Marine Gen. Peter Pace (center), chairman of the Joint Chiefs of Staff, reviews a Pakistani honor guard in Islamabad, Pakistan, March 20. Photo by Staff Sgt. D. Myles Cullen, USAF
(Click photo for screen-resolution image);high-resolution image available.
Chairman of the Joint Chiefs of Staff Marine Gen. Peter Pace will meet with his Pakistani counterpart, Gen. Ehsan Ul Haq, and with U.S. officials based here. "I'm going to do a lot of listening," Pace said during an interview aboard his aircraft. "I hope to find ways that we can both be better partners, to do things that are good for both of our countries."
Pace said Pakistan is a strategically placed ally for the United States. The country has helped immeasurably in the war on the Taliban in neighboring Afghanistan and has worked to close the border to al Qaeda and Taliban fighters and sympathizers, he said.

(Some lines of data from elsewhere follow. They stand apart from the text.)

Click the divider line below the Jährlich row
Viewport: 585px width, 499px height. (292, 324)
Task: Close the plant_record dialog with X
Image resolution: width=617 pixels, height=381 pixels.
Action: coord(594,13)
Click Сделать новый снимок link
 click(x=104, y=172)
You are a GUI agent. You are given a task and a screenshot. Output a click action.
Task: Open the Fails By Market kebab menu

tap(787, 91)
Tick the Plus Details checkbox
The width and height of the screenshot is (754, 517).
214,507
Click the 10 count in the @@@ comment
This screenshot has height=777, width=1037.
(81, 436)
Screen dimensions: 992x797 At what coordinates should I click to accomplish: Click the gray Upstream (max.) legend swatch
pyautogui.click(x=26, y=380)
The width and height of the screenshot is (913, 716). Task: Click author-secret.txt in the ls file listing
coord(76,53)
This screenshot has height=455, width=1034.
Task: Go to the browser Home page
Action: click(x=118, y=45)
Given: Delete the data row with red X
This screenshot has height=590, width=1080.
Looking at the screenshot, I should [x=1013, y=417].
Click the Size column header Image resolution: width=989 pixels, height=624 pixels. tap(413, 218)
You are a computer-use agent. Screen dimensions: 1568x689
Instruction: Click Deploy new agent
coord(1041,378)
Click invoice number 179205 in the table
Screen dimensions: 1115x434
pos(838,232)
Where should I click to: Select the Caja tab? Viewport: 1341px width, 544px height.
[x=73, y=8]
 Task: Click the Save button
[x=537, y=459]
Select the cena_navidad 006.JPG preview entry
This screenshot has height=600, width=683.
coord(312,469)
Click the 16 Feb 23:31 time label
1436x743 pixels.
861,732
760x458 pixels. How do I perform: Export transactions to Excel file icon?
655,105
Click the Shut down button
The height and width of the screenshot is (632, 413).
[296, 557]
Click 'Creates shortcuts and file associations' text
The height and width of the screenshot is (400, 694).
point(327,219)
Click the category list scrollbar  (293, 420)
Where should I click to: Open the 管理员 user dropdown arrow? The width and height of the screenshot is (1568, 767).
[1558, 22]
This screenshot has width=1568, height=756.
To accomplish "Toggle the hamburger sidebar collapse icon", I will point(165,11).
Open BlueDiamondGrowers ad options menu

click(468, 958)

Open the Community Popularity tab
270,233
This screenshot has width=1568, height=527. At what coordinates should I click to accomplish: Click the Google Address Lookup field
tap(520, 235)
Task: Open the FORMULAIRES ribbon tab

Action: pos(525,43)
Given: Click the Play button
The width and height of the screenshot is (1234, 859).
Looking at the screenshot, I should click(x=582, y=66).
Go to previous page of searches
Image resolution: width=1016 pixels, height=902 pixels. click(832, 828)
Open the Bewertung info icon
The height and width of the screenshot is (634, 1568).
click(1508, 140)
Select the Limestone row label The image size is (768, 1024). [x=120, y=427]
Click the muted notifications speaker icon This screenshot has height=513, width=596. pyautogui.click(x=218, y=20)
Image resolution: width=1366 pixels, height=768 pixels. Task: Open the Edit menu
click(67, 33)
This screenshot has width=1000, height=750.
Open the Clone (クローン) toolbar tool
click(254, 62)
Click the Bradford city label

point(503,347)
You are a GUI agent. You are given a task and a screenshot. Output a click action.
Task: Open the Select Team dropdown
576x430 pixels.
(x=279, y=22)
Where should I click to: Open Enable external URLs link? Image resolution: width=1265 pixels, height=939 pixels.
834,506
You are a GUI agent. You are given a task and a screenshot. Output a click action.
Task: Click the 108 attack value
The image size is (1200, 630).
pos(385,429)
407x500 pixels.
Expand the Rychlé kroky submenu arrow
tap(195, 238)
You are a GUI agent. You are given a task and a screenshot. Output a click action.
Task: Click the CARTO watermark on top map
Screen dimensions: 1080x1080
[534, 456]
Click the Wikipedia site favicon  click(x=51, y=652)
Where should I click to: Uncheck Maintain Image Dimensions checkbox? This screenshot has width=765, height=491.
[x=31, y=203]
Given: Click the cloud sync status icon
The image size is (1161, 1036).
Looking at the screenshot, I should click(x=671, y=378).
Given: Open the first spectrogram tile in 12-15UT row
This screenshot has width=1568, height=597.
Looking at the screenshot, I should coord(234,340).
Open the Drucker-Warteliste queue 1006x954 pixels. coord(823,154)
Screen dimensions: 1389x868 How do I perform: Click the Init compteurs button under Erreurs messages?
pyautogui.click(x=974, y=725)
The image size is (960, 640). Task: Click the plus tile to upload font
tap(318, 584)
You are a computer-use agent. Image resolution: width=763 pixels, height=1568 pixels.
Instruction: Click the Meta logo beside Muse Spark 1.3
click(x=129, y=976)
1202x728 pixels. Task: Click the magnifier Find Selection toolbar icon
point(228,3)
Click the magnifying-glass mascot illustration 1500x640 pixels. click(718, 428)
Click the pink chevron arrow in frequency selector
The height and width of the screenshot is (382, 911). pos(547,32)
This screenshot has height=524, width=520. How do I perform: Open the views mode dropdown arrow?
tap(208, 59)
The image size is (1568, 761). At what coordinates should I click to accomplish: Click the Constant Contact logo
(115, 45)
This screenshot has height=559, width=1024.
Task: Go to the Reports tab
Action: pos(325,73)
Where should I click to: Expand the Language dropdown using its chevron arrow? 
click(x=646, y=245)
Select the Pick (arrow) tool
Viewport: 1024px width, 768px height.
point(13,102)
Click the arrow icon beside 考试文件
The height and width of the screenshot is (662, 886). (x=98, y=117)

The Pakistani military is taking more action against anti-Afghan forces trying to use Pakistan as a base, Pace said. "It's important that I understand from them what they are doing, how they are doing it, and how we might support them in training or otherwise," he said. "I'm not going in with any presumptions."
The chairman said this trip also will continue a dialogue that was furthered by President Bush's trip here earlier this month.
Pace will speak to American servicemembers who deployed here following the October 2005 earthquake near Muzaffarabad that killed an estimated 75,000 Pakistanis. Engineers, Seabees, airmen, water purification personnel and more deployed to save lives.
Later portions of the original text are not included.